Labeling the data

You start the extraction plan by labeling snippets of interest and associated clues. Snippets are words or phrases that you determine to be helpful to the goal of producing the information that you need.

About this task

The two primary views of the workflow, the Extraction Tasks and the Extraction Plan, provide the process and management of creating your extractor. These views are a part of the InfoSphere® BigInsights™ Text Analytics Workflow perspective. If you do not see these views, select each of them by clicking Window > Show View > Other > BigInsights > Extraction Tasks and Window > Show View > Other > BigInsights > Extraction Plan.

After you select the data from Step 1 of the Extractor Tasks wizard, open some of the data in the editor to begin mining it.

The labeling process is a way to provide clues and examples of text that are significant or that provide a pattern for what you want to accomplish with this extractor. Use the clues within and around the examples to support a positive or negative result. Labeling is an iterative process.

Note: When you import a project that was created before InfoSphere BigInsights Version 2.0, and open the Extraction Plan, the old extraction plan is converted to the current design automatically. The project itself remains in a non-modular state.

Procedure

  1. Highlight a document that is in the list in the Step 1 : Select Documents wizard, and click Open. The document opens in the AQL Editor pane. By reading the document, or searching for particular phrases, you create your list of examples and clues.
  2. Find a phrase that is meaningful to the goal and that offers an example of either a positive or negative result. For example, if your goal is to learn more about the financial growth of a company, you might search for the term revenue. When you find that term, highlight the term, right-click it, and click Add Example with New label.

    The root label and all sublabels contain four groups. These groups are based on the main steps in building extractors (basic features, candidate generation, and filter and consolidate) and the special group finals, which contains final output and export views, tables, and dictionaries. You are encouraged to use this grouping to develop extractors.
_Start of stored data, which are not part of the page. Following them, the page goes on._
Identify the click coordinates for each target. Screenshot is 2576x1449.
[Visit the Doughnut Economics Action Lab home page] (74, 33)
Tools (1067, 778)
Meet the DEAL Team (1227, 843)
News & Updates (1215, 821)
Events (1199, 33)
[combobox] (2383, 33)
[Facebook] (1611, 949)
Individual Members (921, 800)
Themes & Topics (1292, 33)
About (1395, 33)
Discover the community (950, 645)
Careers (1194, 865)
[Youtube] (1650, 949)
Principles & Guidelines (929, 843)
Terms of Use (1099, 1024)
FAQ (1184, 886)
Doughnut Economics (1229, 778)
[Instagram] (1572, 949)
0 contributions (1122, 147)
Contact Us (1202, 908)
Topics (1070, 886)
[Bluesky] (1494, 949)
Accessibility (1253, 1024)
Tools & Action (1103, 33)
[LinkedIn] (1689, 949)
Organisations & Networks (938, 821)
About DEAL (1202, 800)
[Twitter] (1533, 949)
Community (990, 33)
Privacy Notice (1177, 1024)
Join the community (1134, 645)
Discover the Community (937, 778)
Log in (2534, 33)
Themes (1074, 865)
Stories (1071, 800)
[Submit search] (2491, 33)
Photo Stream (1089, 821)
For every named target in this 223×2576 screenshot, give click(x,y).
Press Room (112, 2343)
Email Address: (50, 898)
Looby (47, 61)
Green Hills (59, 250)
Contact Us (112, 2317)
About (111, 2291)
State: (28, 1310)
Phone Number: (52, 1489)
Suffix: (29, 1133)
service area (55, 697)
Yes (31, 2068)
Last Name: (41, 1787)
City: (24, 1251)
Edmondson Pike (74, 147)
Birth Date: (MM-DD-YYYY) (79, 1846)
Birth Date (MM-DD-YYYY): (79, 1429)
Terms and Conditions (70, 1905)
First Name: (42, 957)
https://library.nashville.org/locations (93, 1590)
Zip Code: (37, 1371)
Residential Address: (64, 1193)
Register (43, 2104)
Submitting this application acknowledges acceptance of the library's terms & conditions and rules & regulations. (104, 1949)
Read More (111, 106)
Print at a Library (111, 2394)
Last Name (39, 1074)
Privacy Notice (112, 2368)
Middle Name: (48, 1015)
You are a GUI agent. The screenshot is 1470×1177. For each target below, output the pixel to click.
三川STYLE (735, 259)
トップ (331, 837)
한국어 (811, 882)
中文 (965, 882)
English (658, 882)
    Each group of a root label is linked with a module that is created together with the root label. The first time that you create a root label (also called a top-level label), four modules are created automatically:
    • <root_label_name>_BasicFeatures
    • <root_label_name>_CandidateGeneration
    • <root_label_name>_FilterConsolidate
    • <root_label_name>_Finals
    You can see these default modules by opening the Package Explorer and browsing to the <project_name>\textAnalytics\src\ directory. You can create your own modules, but it is recommended that you use these default modules to create your AQL scripts.
  3. In the Add New Label window, type a name for the label. If this label is a root label, then you can click Finish. If this label is a sublabel, type or select the parent label name from the listed hierarchy of labels. This tree view of labels filters the labels by the text that you enter in the Add New Label window so that you can more easily determine the correct parent for your label grouping.
  4. Optional: Create a root label that is independent of the documents that you are editing. Navigate to an empty space in the input document, right-click, and select New Label. The Create Label window opens.
    1. In the Enter the label field, type a label name.

      When you add this label separately from the document, all of the same structures are included in the project, such as <new_label>_BasicFeatures.

  5. For each label in the Extraction Plan view, right-click the label and do the following actions:
    Mark a label complete
    Marking a label is a workflow tool that can show when you are done adding examples for a label. It is a visual clue as to which labels might need more work and which labels are done.
    Create a new label
    You can add sublabels to any existing label to refine the groupings.
    Add, edit, or view a comment
    Document your decisions or process by adding comments to your labels. The comment is stored with the label and can be viewed later by right-clicking and selecting Edit/View comment.
    Add an AQL statement
    You can select a template of AQL statements by their level (Basic Features, Candidate Generation, Filter and Consolidate, Final).
    Go into a label
    Expand the label node, and see the hierarchy of its children or descendants.
  6. From the Extraction Plan, you can enhance an extractor with some utilities that are included in the menus.
    Generate regular expression from examples
    Examples are nested under the labels. Right-click one or more examples in a label, then click Generate Regular Expression. The Regular Expression Generator opens with the examples already included as a sample from which to generate a regular expression.
    Create dictionary from examples
    Right-click one or more examples in a label, and click Add to Dictionary. The Select Dictionaries window opens. Select a file to use as your dictionary or create a dictionary file by typing a valid file name in the Select a file field. The dictionary opens in the editor with the selected examples appended to the end of the file.

    Continue the process of finding and adding examples of more clues. This iterative labeling is an important part of the document analysis process that helps build an understanding of the documents you are working with and the clues you can use in your AQL. When you are satisfied that you have the proper clues, you can begin writing the AQL statements that help filter and extract the information that you need.

  7. It is recommended that you build your AQL from the bottom up, starting at the lowest level label and becoming more refined.